Input material section start

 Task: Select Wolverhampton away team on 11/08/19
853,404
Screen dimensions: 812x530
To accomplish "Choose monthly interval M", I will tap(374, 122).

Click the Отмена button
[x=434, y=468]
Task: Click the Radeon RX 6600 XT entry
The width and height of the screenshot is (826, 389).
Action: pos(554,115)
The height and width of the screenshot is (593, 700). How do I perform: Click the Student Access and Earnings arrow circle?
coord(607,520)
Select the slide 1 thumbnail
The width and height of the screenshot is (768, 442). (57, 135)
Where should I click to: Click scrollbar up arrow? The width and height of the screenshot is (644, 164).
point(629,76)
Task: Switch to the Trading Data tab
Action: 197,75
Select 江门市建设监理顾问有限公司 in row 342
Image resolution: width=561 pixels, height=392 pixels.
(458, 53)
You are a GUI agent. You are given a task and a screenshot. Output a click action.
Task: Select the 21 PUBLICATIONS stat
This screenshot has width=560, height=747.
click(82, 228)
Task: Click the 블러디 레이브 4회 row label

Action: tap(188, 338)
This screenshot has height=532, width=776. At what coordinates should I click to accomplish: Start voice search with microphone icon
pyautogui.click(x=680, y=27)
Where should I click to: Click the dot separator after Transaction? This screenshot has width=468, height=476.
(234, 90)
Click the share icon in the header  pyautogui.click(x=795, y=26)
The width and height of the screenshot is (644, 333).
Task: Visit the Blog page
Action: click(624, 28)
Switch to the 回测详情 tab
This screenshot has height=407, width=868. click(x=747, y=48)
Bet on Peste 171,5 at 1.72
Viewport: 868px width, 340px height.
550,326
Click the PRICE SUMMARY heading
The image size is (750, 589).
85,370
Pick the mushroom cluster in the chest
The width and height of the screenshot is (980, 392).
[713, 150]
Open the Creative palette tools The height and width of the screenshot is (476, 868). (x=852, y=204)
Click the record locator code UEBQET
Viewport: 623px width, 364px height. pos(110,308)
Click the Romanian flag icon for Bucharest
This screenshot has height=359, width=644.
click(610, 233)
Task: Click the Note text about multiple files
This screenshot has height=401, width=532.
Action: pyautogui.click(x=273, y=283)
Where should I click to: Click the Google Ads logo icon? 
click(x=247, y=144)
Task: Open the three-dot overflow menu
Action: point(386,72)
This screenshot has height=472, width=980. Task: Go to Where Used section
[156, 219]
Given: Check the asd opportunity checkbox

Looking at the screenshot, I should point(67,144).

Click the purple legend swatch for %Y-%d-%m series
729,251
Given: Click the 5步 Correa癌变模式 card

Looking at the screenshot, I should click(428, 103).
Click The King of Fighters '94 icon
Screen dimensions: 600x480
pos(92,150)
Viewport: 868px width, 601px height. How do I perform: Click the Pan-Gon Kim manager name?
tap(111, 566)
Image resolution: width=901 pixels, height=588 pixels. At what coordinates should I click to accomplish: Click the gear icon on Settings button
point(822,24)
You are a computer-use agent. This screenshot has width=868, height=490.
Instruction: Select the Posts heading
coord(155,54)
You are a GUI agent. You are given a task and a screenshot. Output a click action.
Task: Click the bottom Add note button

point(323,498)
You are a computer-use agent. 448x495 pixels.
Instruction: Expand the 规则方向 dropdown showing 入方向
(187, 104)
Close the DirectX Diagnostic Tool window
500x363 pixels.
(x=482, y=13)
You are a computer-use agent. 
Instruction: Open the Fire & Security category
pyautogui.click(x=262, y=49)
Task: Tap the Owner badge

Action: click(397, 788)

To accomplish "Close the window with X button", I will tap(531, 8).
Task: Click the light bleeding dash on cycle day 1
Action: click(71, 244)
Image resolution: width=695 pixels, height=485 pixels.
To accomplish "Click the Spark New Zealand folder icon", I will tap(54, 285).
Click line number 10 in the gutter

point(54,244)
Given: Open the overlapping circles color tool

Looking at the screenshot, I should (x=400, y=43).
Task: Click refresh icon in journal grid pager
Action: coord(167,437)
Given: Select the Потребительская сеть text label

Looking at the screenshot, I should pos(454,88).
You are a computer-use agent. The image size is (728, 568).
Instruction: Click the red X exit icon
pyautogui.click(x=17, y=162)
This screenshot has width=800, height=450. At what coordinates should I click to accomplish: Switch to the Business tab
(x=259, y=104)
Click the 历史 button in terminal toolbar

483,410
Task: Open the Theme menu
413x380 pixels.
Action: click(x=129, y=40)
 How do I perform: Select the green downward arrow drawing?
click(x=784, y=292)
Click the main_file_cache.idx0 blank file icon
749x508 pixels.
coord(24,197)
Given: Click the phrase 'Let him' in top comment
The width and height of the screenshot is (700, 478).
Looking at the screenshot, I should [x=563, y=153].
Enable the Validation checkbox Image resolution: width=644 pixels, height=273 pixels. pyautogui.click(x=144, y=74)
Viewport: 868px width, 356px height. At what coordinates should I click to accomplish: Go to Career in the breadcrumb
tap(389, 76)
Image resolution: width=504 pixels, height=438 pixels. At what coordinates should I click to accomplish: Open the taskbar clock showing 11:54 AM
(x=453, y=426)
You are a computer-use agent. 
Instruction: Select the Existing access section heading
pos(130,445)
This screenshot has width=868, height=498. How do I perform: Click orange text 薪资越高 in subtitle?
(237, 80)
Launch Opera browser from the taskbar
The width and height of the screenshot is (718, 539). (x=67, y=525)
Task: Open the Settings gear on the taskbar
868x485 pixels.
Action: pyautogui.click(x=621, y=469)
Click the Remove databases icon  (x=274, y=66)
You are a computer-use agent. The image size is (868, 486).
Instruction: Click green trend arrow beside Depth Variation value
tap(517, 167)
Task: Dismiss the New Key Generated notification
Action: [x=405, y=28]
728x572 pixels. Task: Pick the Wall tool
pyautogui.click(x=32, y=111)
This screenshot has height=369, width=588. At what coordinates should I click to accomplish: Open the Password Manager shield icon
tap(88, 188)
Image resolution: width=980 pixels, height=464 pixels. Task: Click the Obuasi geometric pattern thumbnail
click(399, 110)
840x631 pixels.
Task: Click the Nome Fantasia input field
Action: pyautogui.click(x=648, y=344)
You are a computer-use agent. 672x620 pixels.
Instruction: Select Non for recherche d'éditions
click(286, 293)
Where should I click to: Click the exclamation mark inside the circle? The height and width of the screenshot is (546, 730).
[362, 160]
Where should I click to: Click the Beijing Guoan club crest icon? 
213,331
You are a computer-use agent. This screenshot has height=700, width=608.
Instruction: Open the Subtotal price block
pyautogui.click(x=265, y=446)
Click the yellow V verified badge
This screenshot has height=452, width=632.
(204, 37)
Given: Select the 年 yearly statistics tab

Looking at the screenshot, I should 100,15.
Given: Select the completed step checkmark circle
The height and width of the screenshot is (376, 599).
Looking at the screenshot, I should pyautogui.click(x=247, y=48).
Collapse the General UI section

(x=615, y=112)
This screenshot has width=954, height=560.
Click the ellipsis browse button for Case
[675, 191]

Input material section end

Brief — Return every line above that contains the word "computer".

Reply —
You are a computer-use agent. This screenshot has width=868, height=490.
You are a computer-use agent. 448x495 pixels.
You are a computer-use agent. 
You are a computer-use agent. The image size is (728, 568).
You are a computer-use agent. 
You are a computer-use agent. The image size is (868, 486).
You are a computer-use agent. 672x620 pixels.
You are a computer-use agent. This screenshot has height=700, width=608.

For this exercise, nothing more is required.